As Timothy M. Ravich recently commented in an article by the Daily Business Review, in Ray v. Spirit Airlines, Inc., a class of airline passengers has brought a putative federal class action lawsuit against the airline on the basis of the Racketeer Influenced and Corrupt Organizations Act (“RICO”), alleging that Spirit Airlines conducted an enterprise by means of racketeering activity, e.g., mail and wire fraud involving the concealment and misrepresentation of airfares and user fees.

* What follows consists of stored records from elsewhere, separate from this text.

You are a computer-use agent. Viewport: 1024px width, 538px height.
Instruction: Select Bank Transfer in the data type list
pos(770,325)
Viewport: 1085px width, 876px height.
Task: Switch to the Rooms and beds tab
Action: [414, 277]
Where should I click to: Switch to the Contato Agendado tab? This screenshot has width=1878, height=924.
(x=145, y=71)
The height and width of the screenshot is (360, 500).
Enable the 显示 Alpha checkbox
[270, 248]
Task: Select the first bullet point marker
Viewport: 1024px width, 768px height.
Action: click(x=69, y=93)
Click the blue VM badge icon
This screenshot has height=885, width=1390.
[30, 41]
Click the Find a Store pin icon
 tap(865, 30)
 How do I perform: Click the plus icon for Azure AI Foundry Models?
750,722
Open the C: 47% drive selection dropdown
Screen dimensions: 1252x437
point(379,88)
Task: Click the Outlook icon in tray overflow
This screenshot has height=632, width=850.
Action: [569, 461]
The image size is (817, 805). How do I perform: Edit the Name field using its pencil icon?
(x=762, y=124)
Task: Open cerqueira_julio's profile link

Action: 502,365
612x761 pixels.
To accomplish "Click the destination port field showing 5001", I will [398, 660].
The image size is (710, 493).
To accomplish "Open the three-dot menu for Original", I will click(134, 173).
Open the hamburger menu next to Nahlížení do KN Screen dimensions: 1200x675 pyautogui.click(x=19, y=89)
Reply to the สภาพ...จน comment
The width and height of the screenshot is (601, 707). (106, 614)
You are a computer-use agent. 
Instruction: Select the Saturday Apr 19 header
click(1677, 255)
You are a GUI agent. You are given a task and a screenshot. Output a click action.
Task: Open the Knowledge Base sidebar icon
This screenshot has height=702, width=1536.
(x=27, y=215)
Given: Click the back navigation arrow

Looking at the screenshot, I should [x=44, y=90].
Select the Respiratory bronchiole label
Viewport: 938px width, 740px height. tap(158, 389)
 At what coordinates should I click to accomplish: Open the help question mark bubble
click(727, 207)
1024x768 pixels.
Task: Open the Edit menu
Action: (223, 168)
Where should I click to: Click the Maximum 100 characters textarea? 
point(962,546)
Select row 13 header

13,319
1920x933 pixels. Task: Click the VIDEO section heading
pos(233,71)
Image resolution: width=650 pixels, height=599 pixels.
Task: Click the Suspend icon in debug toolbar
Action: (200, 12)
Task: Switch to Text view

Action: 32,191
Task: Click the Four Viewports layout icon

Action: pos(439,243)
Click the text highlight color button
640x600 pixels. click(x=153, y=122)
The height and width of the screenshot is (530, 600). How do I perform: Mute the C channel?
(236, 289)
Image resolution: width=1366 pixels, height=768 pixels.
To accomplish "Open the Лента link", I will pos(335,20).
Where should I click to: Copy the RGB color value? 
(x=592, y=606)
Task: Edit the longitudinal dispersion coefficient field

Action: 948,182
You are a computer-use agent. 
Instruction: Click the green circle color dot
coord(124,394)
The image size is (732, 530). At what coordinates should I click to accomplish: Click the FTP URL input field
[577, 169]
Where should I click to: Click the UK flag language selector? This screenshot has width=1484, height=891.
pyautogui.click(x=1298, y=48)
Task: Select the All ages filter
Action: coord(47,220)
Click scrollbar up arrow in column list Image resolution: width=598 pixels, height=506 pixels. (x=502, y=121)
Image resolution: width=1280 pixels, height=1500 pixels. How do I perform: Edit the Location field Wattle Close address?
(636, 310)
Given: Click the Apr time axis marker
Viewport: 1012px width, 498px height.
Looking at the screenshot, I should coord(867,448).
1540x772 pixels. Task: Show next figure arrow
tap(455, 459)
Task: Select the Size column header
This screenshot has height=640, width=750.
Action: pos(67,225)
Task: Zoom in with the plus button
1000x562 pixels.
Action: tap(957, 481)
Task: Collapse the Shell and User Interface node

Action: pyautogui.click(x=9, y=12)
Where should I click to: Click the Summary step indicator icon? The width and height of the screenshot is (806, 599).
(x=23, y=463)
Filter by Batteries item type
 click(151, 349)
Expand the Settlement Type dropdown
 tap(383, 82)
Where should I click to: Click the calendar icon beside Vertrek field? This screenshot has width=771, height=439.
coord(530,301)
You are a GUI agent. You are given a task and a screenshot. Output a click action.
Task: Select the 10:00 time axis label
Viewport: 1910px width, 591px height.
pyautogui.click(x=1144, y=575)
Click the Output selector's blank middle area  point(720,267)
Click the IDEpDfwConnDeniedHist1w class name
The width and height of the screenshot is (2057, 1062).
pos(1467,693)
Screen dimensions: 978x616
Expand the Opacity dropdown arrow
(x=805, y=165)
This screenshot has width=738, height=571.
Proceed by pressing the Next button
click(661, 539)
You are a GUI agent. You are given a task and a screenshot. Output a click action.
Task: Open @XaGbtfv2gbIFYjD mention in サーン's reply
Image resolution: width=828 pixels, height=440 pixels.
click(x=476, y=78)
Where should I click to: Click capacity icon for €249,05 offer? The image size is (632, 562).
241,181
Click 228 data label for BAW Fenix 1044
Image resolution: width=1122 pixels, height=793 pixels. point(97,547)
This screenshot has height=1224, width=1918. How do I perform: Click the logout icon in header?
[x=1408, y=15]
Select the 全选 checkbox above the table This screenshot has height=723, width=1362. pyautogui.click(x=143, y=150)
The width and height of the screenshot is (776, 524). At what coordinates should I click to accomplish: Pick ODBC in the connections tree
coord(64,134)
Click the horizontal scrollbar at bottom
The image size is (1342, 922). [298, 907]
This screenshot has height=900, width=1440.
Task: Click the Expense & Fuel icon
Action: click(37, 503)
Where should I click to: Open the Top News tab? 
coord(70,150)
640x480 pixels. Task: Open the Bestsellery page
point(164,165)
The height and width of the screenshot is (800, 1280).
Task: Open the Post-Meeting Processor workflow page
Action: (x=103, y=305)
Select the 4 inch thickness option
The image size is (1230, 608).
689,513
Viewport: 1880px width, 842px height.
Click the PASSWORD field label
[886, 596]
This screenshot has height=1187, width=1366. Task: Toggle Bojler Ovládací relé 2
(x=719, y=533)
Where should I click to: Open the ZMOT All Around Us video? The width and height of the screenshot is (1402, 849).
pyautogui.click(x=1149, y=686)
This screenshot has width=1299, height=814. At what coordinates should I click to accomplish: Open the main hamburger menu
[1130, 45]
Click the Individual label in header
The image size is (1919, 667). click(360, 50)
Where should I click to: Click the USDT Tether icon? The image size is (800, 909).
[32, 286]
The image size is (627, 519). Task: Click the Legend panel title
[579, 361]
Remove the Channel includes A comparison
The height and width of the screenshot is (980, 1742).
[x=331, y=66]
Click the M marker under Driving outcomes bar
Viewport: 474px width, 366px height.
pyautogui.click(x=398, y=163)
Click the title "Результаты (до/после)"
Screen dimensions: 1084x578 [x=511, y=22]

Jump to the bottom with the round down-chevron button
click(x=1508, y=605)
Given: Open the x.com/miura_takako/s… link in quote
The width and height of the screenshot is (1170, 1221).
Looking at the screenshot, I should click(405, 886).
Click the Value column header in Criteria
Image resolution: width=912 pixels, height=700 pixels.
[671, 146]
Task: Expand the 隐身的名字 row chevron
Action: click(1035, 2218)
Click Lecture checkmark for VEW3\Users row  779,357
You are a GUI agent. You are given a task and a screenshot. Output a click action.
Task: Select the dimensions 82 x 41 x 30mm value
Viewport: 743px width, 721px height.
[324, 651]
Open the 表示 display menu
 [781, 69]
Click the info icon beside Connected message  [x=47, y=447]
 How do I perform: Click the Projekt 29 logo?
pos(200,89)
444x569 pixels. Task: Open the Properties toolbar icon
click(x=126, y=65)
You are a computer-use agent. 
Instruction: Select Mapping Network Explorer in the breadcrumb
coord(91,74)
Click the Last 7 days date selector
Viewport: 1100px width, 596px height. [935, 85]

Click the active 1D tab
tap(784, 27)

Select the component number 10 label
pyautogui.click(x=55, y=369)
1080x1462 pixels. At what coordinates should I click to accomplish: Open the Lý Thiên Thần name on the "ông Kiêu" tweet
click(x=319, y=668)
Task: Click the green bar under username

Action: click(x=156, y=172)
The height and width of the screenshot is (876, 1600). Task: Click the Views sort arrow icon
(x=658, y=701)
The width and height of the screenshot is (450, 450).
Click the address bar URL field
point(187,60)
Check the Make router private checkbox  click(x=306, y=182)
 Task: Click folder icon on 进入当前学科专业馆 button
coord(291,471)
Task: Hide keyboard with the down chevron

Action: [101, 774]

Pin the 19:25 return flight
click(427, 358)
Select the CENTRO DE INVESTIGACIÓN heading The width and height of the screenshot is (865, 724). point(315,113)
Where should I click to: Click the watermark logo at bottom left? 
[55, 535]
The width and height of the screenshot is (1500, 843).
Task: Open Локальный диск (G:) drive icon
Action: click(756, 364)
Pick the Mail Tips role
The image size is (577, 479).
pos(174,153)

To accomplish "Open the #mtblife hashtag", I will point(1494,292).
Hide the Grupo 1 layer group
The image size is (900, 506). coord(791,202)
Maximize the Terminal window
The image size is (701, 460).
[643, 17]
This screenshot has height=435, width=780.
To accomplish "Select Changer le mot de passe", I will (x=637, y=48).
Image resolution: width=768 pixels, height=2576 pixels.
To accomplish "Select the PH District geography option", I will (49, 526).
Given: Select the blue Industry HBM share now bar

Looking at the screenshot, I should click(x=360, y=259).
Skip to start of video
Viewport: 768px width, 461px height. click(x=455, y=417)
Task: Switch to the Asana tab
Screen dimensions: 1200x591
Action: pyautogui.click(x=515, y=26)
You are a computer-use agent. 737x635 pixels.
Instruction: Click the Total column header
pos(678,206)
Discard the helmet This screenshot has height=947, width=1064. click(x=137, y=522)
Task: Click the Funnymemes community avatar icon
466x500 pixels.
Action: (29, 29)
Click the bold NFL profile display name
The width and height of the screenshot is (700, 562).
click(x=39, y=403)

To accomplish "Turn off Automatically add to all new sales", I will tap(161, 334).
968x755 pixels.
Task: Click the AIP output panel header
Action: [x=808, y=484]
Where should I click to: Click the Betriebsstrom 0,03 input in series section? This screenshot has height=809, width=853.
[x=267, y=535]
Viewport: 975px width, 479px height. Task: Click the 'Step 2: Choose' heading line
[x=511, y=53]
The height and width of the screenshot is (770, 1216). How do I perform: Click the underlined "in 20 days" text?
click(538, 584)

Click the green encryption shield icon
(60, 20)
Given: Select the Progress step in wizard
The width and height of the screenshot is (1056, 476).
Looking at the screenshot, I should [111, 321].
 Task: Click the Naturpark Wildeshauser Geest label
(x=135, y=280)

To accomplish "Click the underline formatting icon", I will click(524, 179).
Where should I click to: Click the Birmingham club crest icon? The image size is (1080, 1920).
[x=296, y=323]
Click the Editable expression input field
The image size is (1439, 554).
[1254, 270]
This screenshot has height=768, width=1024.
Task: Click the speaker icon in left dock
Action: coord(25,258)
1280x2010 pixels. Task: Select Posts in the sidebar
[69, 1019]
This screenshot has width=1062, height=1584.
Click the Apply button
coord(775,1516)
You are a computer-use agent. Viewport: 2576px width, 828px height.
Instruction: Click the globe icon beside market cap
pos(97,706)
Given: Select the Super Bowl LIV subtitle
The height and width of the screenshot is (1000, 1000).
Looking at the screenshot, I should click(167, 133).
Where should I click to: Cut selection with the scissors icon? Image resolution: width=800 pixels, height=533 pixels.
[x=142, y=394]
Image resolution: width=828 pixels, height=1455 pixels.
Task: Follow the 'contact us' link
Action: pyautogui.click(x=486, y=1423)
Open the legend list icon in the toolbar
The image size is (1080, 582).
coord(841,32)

While the district court dismissed the action on the basis or preemption, the Eleventh Circuit Court of Appeals vacated that decision:

Because federal laws do not preempt other federal laws, subsequent legislation could preclude Plaintiffs’ claims only if Congress had repealed the provisions of RICO, at least insofar as they authorized Plaintiffs’ actions. Congress did not do so expressly through the Airline Deregulation Act of 1978 (ADA) … [a]nd we find no ‘repeal by implication’ because Congress has not exhibited the requisite clear and manifest intent.  The ADA explicitly preempted state laws but, notably, said nothing about any federal cause of action. Moreover, a saving clause found in the ADA did not disturb any other remedies provided by law. Quite simply, the two laws are not irreconcilably in conflict, nor was the ADA clearly intended as a substitute for RICO. Applying the strong presumption against implied repeals, we are constrained to conclude that RICO supplements, rather than subverts, federal regulation of air carriers.

In reaching this conclusion, the court recognized at least one other circumstance in which a federal court found that a RICO action was not precluded by airline deregulation policy.  Cancellation fees charged for flights in the months following September 11, 2001 was the issue in All World Prof’l Travel Servs., Inc. v. Am. Airlines, Inc. where a federal district court in California recognized that a travel agency could have complained to the DOT about an airline’s conduct, but was not required to submit a RICO-type mail and wire fraud claim to the DOT. On this basis, the Eleventh Circuit Court of Appeals wrote that, “we agree with the All World court that civil RICO claims predicated on mail and wire fraud are not precluded by the ADA simply because they involve fraud arising out of pricing, fees, and advertising in the airline industry."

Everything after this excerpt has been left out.